• _Your assignment_: Transcribe every entry that follows, word for word, and omit the images.

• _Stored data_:
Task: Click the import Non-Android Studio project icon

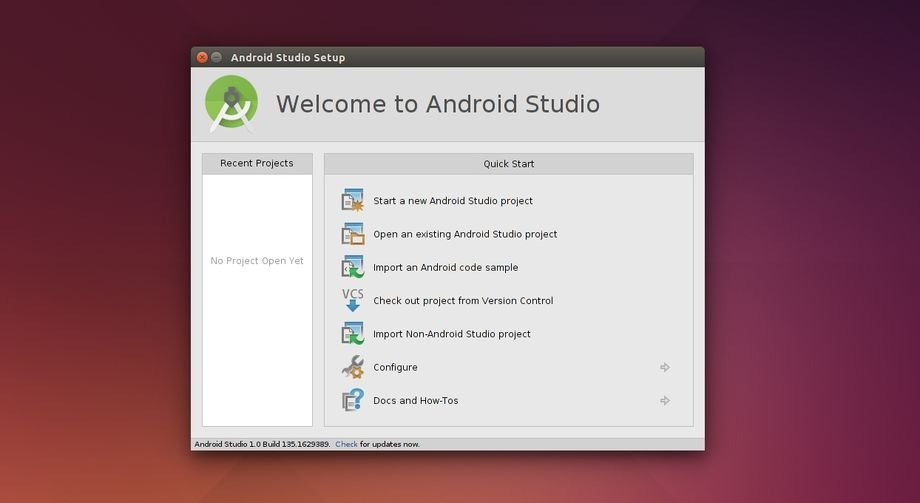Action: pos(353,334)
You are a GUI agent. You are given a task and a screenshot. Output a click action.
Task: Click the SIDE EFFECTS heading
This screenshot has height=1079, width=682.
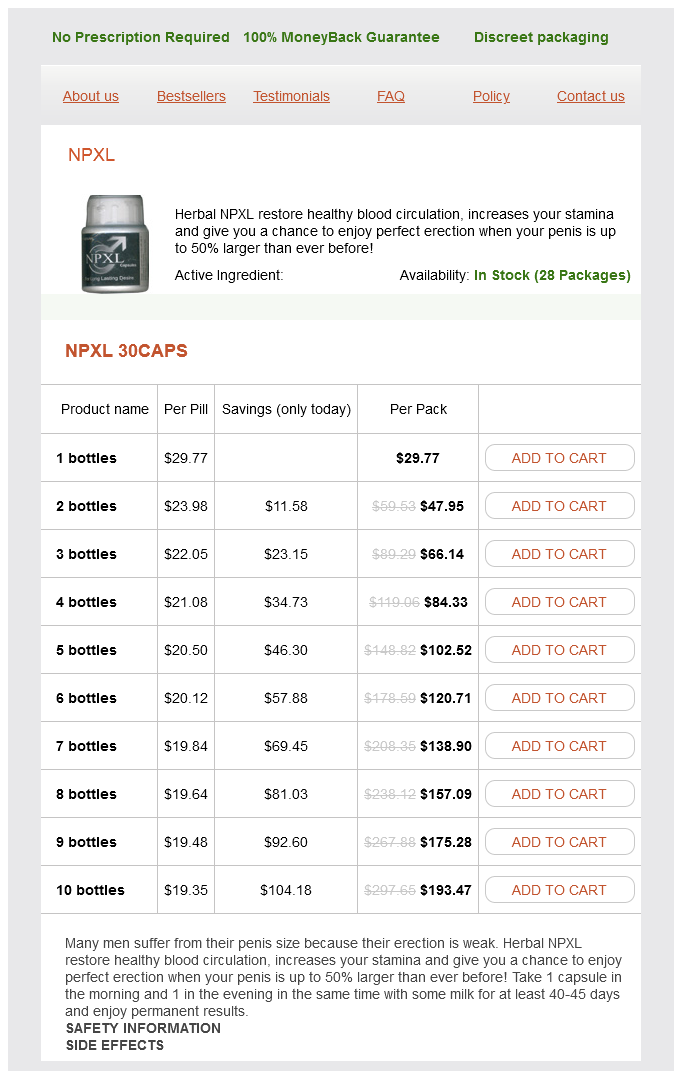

• _Response to this exercise_:
Task: Click the import Non-Android Studio project icon

Action: pos(353,334)
You are a GUI agent. You are given a task and a screenshot. Output a click action.
Task: Click the SIDE EFFECTS heading
This screenshot has height=1079, width=682.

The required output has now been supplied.